DATA FOR PROCESSING:
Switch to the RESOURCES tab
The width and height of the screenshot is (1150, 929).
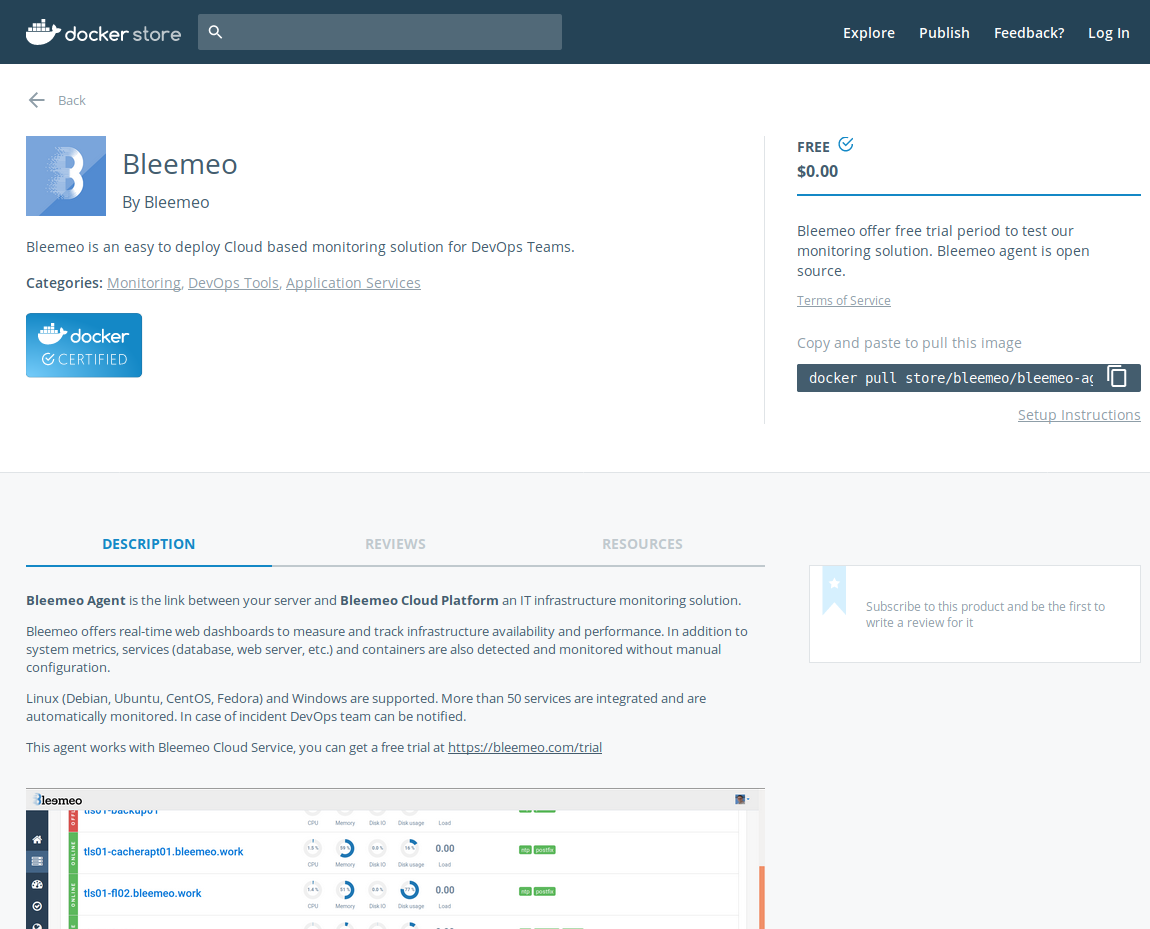click(x=642, y=544)
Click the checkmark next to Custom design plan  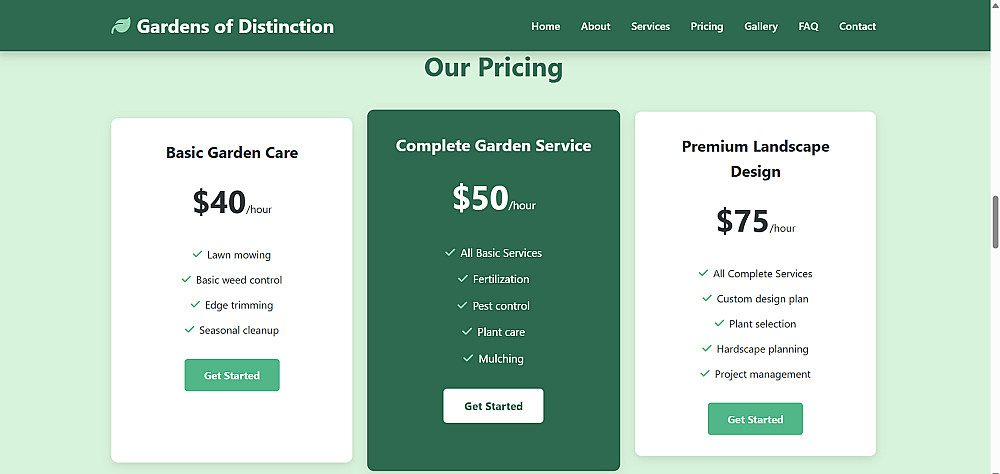tap(707, 298)
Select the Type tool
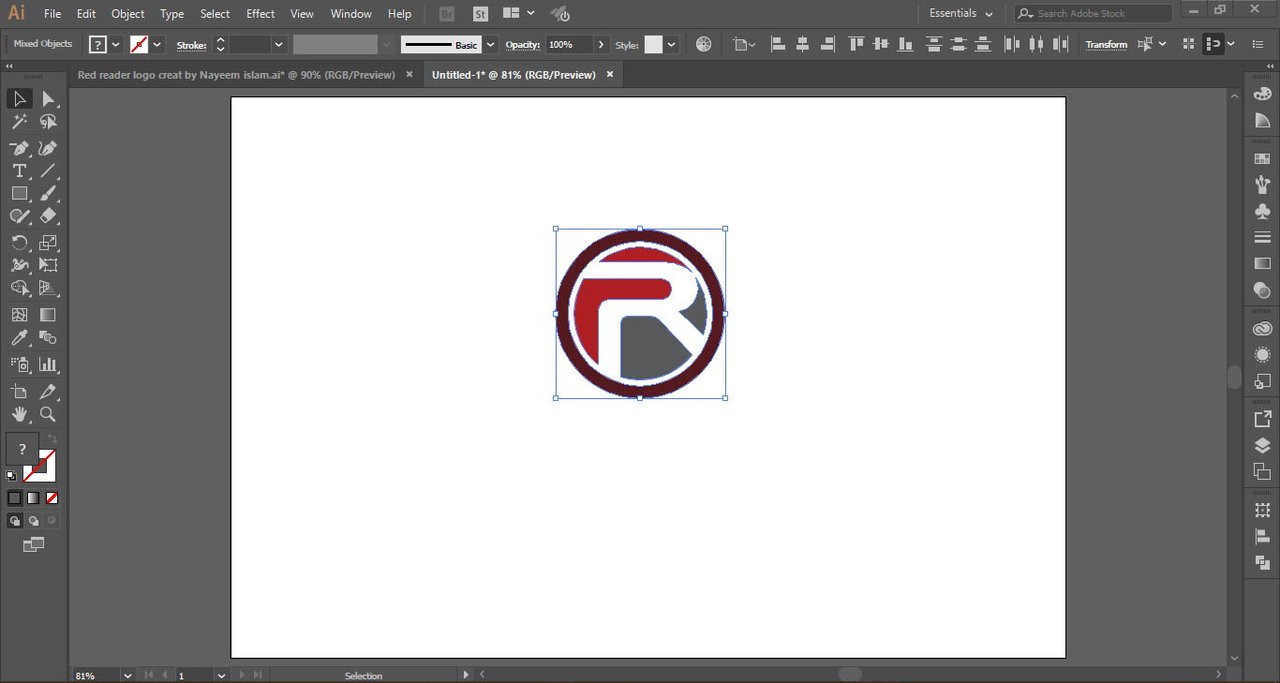 pyautogui.click(x=19, y=171)
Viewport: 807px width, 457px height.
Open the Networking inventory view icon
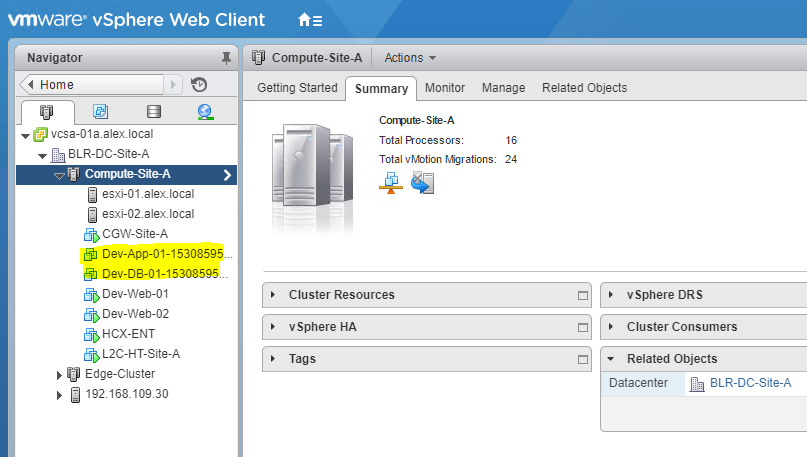[205, 112]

TASK TO COMPLETE: The copy should hold exactly the lines from the line containing "Select the Type tool" through the last line of the records, both included, and no pictures or other lines.

THE COMPLETED TASK:
Select the Type tool
 pyautogui.click(x=19, y=171)
Viewport: 807px width, 457px height.
Open the Networking inventory view icon
[205, 112]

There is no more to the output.